Fix 5: Security Questionnaire Template Answers

# Common Security Questionnaire: Quick Reference Answers

## Data Protection
Q: Is customer data encrypted at rest?
A: Yes — AES-256-GCM encryption at the application layer for all PII fields.
   Database storage encrypted using AWS RDS encryption (AES-256).

Q: Is data encrypted in transit?
A: Yes — TLS 1.3 for all client-server communication. Strict-Transport-Security
   header enforces HTTPS. Internal service communication via TLS.

## Access Control
Q: Is MFA required for administrative access?
A: Yes — TOTP MFA required for all admin accounts.
   SSH access requires key-based auth + bastion host with MFA.

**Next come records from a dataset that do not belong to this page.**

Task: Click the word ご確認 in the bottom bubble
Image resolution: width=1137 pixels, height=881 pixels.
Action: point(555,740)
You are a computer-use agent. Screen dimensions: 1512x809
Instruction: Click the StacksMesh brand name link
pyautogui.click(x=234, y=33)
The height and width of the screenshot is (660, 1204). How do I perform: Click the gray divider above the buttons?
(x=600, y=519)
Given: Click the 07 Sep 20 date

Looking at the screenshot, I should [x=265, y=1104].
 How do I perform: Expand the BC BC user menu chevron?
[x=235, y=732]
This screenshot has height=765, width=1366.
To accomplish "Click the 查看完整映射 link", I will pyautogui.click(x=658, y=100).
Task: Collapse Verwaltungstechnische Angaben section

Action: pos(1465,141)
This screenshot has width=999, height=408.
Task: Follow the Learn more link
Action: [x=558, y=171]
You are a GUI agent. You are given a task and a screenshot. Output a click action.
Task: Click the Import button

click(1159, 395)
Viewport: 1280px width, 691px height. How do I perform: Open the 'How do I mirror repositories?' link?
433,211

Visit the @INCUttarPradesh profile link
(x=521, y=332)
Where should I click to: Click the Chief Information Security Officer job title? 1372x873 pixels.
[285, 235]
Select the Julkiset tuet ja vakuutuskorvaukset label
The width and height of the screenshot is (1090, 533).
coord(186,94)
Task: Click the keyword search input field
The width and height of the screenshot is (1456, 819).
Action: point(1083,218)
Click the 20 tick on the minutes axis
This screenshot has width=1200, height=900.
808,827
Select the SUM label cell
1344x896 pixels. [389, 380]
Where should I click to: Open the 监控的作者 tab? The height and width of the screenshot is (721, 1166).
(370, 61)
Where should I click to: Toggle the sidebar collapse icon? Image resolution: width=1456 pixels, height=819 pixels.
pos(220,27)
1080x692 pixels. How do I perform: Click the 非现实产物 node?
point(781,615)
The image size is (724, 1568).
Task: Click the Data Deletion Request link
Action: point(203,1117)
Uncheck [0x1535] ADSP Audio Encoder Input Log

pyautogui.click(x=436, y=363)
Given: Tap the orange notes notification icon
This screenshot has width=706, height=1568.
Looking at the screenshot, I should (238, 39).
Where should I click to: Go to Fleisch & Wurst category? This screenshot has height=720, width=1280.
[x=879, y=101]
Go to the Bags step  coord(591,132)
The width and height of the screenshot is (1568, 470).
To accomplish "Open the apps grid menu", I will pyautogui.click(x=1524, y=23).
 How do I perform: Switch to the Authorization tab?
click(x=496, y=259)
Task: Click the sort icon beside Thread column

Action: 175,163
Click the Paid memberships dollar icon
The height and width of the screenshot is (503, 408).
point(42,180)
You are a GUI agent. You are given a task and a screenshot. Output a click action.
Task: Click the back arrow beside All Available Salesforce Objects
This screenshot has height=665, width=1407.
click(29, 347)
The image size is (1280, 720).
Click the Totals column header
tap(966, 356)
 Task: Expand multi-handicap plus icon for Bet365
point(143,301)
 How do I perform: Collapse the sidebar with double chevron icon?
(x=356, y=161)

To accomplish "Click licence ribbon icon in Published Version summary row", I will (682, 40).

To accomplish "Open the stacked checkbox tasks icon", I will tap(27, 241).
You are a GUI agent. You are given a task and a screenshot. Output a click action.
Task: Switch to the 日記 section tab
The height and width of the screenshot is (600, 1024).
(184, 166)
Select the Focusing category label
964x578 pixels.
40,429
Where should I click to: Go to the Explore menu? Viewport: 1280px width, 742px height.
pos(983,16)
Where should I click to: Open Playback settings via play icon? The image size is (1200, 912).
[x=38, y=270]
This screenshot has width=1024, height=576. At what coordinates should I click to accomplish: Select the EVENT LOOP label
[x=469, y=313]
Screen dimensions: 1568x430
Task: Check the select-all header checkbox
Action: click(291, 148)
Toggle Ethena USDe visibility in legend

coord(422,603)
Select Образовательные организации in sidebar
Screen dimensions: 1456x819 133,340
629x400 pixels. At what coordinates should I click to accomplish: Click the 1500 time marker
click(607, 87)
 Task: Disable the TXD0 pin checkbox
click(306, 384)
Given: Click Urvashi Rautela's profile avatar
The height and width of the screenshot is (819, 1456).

Q: Do employees have least-privilege access?
A: Yes — role-based access control. Engineers have no direct prod DB access
   by default. Elevated access requires manager approval + audit log.

## Incident Response
Q: Do you have an incident response plan?
A: Yes — documented runbook covering detection, triage, containment,
   customer notification within 72 hours (per GDPR), and post-mortem.

## Compliance
Q: Are you SOC 2 certified?
A: SOC 2 Type I certification achieved [date]. Type II audit in progress.
   (Or: We use Vanta/Drata to maintain continuous controls evidence.)

Security Sprint Checklist

  • ✅ No secrets in version control — rotate any that were exposed
  • ✅ Passwords hashed with argon2id or bcrypt — never stored plain
  • ✅ Sensitive fields not appearing in logs (sanitizer in place)
  • ✅ PII encrypted at the application layer (AES-256-GCM)
  • ✅ Audit log for all admin actions and data access
  • ✅ MFA enforced for all admin accounts
  • ✅ Penetration test scheduled (or results from last 12 months)
  • ✅ Security questionnaire template prepared for prospects

Conclusion

Enterprise security reviews feel like a crisis when they're a surprise, but they're really a forcing function for work that should have been done earlier. The majority of deal-blocking security issues — hardcoded secrets, unencrypted PII, missing MFA, no audit log — are fixable in days to weeks. A six-week sprint with clear priorities (secrets → encryption → audit logging → MFA → pen test → documentation) can transform "we don't pass the security review" into "we passed." Start the security hygiene work before the deal is on the table — it's far less stressful.